— What needs to be done —
How many lines in the records contain the string "coordinates"? Reply with the number only.

————————

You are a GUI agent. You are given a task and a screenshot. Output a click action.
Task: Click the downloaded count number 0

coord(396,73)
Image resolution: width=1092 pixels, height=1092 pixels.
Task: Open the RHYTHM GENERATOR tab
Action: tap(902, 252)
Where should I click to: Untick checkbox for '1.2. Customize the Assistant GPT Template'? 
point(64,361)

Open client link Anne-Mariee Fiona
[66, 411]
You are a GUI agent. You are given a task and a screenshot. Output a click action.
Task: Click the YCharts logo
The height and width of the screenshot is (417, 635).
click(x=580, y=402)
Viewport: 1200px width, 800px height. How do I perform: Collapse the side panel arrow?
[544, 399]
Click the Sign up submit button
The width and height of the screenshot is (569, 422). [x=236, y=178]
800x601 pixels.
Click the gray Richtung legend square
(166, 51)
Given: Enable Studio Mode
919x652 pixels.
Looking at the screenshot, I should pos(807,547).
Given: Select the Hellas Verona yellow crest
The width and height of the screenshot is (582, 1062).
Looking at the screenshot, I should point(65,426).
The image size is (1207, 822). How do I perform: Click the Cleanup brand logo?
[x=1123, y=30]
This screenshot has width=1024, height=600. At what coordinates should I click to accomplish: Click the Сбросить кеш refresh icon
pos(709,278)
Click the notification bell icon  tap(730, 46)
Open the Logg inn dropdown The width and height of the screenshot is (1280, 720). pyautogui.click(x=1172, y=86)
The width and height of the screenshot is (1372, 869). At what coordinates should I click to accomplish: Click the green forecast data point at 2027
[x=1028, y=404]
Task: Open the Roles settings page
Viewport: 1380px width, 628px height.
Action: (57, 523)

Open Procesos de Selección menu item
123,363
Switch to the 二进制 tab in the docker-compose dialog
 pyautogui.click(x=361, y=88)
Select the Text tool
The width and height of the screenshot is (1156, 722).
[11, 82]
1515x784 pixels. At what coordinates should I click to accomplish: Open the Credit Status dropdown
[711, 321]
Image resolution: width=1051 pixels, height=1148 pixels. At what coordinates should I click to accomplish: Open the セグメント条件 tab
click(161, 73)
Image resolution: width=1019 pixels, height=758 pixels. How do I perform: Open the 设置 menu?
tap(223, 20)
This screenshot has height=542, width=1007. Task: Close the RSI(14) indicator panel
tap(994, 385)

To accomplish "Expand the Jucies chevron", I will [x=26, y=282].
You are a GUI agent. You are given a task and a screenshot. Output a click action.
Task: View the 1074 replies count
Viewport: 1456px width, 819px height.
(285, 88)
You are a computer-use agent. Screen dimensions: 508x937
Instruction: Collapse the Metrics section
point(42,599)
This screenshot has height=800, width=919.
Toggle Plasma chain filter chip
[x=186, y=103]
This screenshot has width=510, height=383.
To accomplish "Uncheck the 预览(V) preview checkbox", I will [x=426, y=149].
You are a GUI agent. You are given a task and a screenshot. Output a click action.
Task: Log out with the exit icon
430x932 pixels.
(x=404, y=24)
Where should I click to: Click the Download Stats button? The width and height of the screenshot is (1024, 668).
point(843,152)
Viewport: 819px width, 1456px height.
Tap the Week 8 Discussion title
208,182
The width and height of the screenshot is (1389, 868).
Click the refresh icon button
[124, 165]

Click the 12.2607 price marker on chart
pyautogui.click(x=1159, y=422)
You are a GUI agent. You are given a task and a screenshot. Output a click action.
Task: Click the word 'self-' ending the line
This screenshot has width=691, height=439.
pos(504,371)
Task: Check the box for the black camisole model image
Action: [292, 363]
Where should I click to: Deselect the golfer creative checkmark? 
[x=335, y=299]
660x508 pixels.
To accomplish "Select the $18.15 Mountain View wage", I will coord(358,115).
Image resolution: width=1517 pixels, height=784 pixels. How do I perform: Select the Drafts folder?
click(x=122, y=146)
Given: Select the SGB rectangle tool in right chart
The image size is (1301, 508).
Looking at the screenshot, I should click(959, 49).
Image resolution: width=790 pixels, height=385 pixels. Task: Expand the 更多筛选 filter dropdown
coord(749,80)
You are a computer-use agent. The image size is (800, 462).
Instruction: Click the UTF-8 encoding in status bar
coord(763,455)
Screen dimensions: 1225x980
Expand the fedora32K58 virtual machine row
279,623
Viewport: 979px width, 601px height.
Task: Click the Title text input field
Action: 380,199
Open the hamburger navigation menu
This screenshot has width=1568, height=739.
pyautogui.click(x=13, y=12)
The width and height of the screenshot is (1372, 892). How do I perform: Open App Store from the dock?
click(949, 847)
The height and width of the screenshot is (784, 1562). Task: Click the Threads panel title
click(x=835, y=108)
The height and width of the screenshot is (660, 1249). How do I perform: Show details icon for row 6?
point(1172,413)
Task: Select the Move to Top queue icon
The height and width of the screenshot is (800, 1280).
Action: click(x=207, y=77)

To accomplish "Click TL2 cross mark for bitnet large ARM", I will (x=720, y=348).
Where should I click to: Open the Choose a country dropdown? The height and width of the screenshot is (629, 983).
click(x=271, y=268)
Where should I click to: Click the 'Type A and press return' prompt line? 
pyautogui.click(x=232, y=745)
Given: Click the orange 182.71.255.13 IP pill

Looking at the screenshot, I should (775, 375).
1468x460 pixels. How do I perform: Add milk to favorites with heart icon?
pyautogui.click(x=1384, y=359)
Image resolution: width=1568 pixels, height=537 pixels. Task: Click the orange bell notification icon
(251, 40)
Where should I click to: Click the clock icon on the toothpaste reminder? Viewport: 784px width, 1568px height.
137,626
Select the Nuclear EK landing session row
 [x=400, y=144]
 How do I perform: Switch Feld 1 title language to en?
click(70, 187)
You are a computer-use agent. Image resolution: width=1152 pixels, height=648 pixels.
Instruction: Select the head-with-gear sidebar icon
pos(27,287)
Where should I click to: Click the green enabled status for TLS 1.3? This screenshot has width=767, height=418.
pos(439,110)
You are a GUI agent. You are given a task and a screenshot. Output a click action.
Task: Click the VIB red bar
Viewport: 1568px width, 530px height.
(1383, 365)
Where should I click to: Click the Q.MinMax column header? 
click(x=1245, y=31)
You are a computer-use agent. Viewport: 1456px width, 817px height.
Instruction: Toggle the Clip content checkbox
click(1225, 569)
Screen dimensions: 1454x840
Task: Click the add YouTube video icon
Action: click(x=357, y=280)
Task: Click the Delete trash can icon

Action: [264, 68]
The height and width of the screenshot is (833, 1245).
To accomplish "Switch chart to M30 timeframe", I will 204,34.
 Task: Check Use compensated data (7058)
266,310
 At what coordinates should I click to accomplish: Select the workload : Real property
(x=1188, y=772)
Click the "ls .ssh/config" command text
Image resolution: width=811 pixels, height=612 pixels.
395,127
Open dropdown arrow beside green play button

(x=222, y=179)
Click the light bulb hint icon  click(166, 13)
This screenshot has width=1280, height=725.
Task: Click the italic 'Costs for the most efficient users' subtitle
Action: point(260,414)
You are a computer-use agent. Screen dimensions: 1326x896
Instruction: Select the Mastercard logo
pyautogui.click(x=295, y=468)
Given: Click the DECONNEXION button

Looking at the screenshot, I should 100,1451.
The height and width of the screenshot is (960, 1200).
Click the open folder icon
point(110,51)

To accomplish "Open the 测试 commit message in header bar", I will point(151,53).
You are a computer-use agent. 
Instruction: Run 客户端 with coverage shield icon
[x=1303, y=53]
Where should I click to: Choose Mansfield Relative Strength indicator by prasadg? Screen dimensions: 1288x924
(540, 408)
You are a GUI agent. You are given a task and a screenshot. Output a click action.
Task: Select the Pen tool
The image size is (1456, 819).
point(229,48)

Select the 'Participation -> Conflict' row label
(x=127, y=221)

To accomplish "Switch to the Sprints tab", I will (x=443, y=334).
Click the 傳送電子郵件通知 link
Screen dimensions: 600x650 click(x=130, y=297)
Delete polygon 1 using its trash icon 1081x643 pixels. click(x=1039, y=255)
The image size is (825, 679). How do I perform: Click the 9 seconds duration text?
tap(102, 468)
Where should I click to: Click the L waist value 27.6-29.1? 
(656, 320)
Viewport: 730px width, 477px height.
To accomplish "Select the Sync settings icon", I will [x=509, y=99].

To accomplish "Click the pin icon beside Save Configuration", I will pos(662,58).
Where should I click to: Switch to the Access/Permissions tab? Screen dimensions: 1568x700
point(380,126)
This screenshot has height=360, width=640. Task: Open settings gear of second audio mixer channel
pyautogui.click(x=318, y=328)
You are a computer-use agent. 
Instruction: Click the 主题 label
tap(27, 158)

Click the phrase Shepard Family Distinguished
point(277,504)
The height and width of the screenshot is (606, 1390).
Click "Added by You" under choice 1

————————

— Exercise response —
5